Pre-Need Funeral Arrangements: Approved and sent to the governor on a 52-11 vote a bill (AB1848) by Assemblyman Louis J. Papan (D-Millbrae) to rewrite the law governing pre-need funeral arrangements to allow morticians to use income from trust funds if they guarantee funerals at a set price. A similar bill has previously been vetoed by both Gov. George Deukmejian and former Gov. Edmund G. Brown Jr.
Governor's Mansion: Approved and sent to the governor on a 54-21 vote a bill (AB1411) also by Assemblyman Papan to create a commission to study possible relocation of the century-old governor's mansion to a site closer to the Capitol for use as a combination residence-office. It now is a museum. Gov. Deukmejian lives in a home, purchased with leftover campaign funds, located in an exclusive Sacramento suburban neighborhood.

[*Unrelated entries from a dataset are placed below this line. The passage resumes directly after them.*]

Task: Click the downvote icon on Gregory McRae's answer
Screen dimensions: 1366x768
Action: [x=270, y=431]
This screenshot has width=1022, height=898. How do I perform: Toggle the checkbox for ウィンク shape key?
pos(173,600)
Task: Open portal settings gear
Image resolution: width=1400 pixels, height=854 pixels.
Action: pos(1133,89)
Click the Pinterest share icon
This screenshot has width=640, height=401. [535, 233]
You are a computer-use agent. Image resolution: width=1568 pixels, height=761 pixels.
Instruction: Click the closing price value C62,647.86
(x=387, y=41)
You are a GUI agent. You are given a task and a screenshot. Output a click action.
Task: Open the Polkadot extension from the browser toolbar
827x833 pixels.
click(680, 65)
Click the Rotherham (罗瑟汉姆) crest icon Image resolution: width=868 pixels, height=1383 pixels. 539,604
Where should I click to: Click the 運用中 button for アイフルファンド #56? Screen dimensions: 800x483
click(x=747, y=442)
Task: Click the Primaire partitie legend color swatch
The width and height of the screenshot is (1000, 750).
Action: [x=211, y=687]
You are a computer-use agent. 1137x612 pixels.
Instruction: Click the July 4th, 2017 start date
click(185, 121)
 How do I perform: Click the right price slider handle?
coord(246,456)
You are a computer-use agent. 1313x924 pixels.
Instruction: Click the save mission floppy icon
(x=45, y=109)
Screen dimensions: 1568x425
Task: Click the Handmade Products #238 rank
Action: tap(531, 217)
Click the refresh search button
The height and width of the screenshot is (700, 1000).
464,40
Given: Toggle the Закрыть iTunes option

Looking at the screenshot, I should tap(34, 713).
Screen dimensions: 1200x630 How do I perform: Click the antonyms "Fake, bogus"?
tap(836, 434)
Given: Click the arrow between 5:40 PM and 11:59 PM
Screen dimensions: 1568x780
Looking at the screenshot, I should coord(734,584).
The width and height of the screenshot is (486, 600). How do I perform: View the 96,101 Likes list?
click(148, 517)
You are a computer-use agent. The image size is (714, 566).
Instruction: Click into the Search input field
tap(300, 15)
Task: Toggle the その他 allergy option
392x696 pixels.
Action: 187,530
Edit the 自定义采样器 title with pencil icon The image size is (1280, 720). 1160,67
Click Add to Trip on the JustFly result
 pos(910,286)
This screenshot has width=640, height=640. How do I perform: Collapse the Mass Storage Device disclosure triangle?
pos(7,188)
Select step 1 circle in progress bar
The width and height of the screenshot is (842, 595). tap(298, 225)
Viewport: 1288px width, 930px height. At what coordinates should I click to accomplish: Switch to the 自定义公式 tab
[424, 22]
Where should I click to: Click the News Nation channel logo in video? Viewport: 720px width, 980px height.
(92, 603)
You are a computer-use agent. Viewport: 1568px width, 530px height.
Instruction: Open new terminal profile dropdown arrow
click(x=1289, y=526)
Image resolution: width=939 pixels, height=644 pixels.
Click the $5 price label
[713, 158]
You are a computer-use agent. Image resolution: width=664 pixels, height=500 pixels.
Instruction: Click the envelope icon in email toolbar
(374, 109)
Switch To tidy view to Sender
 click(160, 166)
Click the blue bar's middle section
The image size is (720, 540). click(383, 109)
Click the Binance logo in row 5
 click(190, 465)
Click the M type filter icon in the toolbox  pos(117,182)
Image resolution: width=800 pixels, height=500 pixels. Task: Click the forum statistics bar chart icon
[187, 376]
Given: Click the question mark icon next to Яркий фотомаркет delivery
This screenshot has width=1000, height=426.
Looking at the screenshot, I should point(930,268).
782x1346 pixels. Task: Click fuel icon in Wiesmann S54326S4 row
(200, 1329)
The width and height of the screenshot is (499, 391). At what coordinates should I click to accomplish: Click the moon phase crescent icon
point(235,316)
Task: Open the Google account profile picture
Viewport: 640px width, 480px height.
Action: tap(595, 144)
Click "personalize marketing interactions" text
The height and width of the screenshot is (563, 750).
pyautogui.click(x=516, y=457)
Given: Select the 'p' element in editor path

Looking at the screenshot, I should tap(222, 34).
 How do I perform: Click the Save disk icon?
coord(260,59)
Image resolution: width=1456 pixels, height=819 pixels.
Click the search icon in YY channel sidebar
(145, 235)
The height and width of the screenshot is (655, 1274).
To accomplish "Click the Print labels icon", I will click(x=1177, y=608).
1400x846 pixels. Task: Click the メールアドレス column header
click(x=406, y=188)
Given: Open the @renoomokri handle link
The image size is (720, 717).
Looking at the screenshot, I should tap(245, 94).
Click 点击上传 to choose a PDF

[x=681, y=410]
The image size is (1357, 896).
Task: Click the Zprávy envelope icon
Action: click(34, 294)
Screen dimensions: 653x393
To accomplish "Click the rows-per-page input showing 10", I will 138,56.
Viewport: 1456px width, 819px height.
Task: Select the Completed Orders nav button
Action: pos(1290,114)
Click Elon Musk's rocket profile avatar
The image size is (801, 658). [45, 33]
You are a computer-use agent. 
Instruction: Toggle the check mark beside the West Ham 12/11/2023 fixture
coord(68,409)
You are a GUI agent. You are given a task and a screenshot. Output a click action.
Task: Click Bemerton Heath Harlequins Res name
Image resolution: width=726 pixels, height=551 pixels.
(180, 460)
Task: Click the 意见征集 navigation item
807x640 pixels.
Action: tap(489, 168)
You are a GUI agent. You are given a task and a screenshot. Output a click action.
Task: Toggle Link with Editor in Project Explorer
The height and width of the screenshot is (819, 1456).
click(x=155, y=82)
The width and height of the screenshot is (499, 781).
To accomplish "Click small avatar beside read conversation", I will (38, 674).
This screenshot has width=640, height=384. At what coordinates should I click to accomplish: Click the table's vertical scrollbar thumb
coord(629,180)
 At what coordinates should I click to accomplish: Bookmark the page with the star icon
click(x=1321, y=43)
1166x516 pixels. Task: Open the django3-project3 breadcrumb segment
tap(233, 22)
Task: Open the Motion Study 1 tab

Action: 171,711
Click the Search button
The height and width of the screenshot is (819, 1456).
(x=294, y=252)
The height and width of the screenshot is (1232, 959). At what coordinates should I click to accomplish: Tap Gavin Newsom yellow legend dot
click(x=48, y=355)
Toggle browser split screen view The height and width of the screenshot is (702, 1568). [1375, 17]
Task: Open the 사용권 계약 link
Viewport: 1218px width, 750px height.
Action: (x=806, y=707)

School Spanking: Approved and sent to the Senate on a 42-33 vote a bill (AB1617) by Assemblyman Sam Farr (D-Carmel) to require school districts that want the right to spank students to file a plan with the state Board of Education and obtain its approval by that board.
Senate Floor Action: Comparable Worth: Approved and sent to the governor on a 22-8 vote a bill (SB2) by Senate President Pro Tem David A. Roberti (D-Los Angeles) to set up a commission on pay equity to look into salary differences between male and female state employees. The governor vetoed a similar bill last year.
Sulfites: Approved on a 26-2 vote a bill (AB1367) by Assemblyman Burt Margolin (D-Los Angeles) to ban the use by restaurants of sulfites to keep vegetables and seafood fresh. Sulfite compounds can cause death, brain damage or illness to people who are allergic, particularly asthmatics. The bill went back to the Assembly for concurrence in Senate changes. The author requested a two-house conference committee to try to work out a compromise.
Free Speech: Adopted on a 23-12 vote a resolution (SCR7) by Sen. Nicholas C. Petris (D-Oakland) to designate Oct. 1 of each year as "Free Speech Day" in commemoration of the beginning of the Free Speech Movement on the University of California, Berkeley, campus in 1964.